Sustainable Development Goals seem to be everywhere, and of increasing interest to government auditors. I’ve recently conducted training programmes on the topic, for example, in the supreme audit institutions of Bhutan and Kuwait. But to fully understand the SDGs, you must look at the conceptual roots of sustainable development.
The goals are broad and global. Governments are key players in implementing them, but they cannot succeed by themselves. They need to involve all stakeholders. This is not possible without transparency and a participatory approach – core elements of good governance. This can help us focus on the multiple actors and networks that reach beyond government, with both horizontal and vertical links.
Horizontal perspective brings together not only various government sectors but also cooperation with citizens, NGOs and the business sector. Vertical links connect central government to global, regional and local actors, and can be very significant.
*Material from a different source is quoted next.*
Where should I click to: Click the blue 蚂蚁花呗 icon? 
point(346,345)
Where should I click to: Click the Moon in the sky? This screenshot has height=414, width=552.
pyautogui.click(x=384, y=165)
Consider the varying climate policies of US federal government and the state of California.
The dynamics work in the other direction too. Seeking to achieve sustainable development can drive efforts to improve governance. One of the public sector governance issues concerns silos and the difficulties in making cross-sectoral links. Here, sustainable development can be a valuable tool. Sweden’s feminist foreign policy shows how it is possible to mainstream gender perspective into any policy area.
As another example, the European Court of Auditors’ review of energy and climate warned that climate change will affect EU citizens in many ways, including increased incidence of droughts and flooding, forest fires, effects on food production, damage to private and public infrastructure and demands for greater protection, changing health risks, impacts on employment, migration, etc.
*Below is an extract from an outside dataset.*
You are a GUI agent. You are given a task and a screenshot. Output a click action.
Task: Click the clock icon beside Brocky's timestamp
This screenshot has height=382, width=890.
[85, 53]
Sustainable development is, by definition, concerned with the long term. Applying the sustainability concept can help public sector bodies focus on the future and on change. From a sustainable development perspective, next year or even the mid-term plan is simply not enough.
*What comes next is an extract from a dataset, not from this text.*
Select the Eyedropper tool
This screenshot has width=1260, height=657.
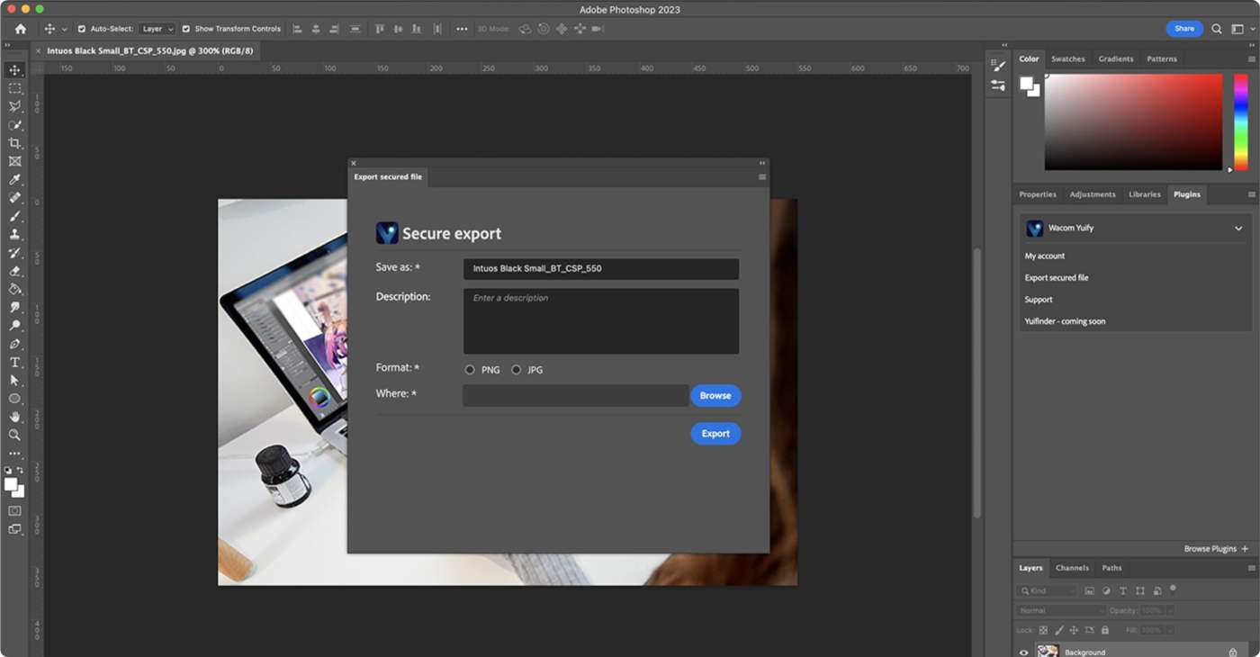pos(14,180)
The International Organization of Supreme Audit Institutions has urged SAIs to audit the preparedness of governments to implement SDGs, conduct performance audits on individual SDGs, assess and support SDG 16 (peace, justice and strong institutions) and SDG 17 (partnerships for the goals), and act as role models of transparency and accountability.
Several SAIs around the world have published audits on preparedness. These have drawn attention to weak governance structures, missing national strategy or implementation plans, insufficient transparency or involvement of stakeholders, missing indicators, data or reporting, and a lack of financing. They have made recommendations on drafting national strategies, creating clearer governance structures, establishing a communication and engagement strategy, analysing how sector policies could contribute to the SDGs, and setting up monitoring and reporting systems. There is a big push on providing a cross-sectoral perspective but not, so far, on a long-term view.
Sustainability reports are one place where accountants and auditors can address this. In 2013, with the valuable support of CIPFA, an INTOSAI working group finalised a project on sustainability reporting, which calls for organisations to disclose sustainability information along with financial information rather than separately.
A crucial question for governments is how to match SDGs to the budget. The sustainable development discourse suggests that integrating sustainability information with budgets and financial reporting is the way to go.